While we can speak of some ethnic differences between North and South Indian peoples, they are only secondary.

 

For example, if we take a typical person from Punjab, an other from Maharashtra, and a third from Tamil Nadu we will find that the Maharashtrians generally fall in between the other two in terms of build and skin color. We see a gradual shift of characteristics form north to south, but no real different race.

 

An Aryan and Dravidian race in India is no more real than a north and a south European race. Those who use such terms are misusing language. We would just as well place the blond Swede of Europe in a different race from the darker haired and browner skinned person on southern Italy.

Nor is the Caucasian race the "white" race. Caucasians can be of any color from pure white to almost pure black, with every shade of brown in between.

The predominant Caucasian type found in the world is the blond-blue-eyed northern European but the black hair, brown-eyed darker skinned Mediterranean type such as we find from southern Europe to north India.

Similarly the Mongolian race is not yellow. Many Chinese have skin whiter than many so-called Caucasians. In fact of all the races, the Caucasian is the most variable in its skin color. Yet many of the identification forms that people fill out in the world today still define race in term of color.

☆ ☆ ☆ ☆ ☆ ☆ ☆

__Required work__.
a – List every Indian state named in the passage on race in India.
b – From the passage on race in India, reproduce word for word the text from "The predominant Caucasian" up to and including "term of color.".

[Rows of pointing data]
☆ ☆ ☆ ☆ ☆ ☆ ☆

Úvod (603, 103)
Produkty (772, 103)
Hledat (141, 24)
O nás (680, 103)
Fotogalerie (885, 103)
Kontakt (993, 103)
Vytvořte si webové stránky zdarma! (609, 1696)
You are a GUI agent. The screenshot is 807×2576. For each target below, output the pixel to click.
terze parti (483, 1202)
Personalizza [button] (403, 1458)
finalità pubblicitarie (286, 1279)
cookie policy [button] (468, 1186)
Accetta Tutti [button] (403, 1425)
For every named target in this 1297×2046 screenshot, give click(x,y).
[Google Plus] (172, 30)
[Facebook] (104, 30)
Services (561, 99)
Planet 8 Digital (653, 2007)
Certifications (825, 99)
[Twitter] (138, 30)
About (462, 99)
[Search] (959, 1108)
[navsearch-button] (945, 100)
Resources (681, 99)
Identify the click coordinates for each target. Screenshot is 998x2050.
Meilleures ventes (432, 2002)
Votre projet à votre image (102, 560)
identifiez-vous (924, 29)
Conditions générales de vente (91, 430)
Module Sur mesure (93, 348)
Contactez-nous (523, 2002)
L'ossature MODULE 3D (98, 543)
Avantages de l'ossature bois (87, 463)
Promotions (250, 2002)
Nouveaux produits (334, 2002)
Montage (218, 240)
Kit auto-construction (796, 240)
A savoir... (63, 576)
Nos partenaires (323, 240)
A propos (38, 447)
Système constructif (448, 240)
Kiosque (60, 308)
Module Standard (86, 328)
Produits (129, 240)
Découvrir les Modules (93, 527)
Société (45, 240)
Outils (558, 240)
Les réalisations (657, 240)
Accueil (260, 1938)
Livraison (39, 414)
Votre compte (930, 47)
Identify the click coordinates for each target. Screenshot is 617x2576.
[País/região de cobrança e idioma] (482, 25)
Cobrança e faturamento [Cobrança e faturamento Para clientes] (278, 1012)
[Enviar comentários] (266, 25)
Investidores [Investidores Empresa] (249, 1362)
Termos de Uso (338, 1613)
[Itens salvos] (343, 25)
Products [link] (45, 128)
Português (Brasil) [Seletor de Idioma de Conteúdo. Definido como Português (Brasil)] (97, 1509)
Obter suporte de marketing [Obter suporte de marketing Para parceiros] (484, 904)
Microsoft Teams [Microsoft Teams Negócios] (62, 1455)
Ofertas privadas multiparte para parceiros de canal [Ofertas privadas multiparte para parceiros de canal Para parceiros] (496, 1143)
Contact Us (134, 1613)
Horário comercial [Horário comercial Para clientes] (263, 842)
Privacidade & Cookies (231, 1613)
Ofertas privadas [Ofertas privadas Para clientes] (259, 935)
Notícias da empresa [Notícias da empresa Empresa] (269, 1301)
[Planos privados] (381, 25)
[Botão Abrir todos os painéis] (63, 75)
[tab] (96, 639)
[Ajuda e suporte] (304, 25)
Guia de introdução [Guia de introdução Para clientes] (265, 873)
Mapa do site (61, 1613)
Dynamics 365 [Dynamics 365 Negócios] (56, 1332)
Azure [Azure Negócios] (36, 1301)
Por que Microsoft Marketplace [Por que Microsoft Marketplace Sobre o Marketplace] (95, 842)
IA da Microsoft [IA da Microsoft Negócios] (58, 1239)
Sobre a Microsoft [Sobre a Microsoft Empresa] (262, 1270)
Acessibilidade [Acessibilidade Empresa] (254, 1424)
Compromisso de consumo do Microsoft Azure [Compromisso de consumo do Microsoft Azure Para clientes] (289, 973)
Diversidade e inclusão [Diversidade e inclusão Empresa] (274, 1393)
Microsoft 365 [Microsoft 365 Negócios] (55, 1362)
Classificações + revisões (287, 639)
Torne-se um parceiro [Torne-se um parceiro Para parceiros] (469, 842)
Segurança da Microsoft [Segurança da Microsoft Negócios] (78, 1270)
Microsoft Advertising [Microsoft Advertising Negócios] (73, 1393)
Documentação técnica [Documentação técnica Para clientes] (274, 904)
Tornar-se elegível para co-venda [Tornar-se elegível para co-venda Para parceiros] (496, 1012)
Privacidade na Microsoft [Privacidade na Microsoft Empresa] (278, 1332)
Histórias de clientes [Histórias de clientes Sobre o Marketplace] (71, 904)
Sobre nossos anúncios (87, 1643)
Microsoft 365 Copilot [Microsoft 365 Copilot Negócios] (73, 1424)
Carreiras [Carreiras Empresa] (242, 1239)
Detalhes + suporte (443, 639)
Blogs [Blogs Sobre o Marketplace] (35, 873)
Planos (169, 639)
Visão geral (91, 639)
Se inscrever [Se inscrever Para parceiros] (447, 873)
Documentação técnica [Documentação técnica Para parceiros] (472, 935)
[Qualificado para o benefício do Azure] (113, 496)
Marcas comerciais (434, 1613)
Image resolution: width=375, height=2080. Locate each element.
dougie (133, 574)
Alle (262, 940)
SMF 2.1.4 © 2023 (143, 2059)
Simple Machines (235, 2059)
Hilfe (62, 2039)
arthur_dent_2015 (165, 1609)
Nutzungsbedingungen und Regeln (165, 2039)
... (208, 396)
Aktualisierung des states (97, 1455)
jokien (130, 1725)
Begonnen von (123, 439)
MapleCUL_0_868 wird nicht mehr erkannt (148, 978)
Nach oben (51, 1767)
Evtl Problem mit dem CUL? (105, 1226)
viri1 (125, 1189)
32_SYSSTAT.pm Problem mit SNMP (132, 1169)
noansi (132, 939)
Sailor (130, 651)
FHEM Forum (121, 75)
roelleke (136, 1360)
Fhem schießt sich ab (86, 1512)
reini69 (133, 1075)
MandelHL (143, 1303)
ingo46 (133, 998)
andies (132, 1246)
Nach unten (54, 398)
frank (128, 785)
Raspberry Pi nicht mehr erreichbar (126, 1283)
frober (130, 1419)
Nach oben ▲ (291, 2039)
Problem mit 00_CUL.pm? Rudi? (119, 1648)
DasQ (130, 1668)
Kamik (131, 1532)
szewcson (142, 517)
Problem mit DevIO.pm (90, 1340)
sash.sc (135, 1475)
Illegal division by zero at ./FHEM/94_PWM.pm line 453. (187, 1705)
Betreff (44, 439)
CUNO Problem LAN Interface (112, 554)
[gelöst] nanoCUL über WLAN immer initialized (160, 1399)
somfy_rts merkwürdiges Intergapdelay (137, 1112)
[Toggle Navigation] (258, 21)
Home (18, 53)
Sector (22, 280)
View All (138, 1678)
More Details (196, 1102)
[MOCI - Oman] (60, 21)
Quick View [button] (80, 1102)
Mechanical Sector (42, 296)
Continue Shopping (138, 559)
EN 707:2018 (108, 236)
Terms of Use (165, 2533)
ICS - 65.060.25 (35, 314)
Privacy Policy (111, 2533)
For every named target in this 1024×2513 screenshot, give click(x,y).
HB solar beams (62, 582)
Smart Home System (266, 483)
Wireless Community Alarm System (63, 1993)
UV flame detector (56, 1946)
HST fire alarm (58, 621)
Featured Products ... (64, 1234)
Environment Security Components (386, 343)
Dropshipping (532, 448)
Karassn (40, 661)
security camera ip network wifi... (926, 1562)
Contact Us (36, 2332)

☆ ☆ ☆ ☆ ☆ ☆ ☆

__The results__.
a – Punjab, Maharashtra, Tamil Nadu

b –
The predominant Caucasian type found in the world is the blond-blue-eyed northern European but the black hair, brown-eyed darker skinned Mediterranean type such as we find from southern Europe to north India.

Similarly the Mongolian race is not yellow. Many Chinese have skin whiter than many so-called Caucasians. In fact of all the races, the Caucasian is the most variable in its skin color. Yet many of the identification forms that people fill out in the world today still define race in term of color.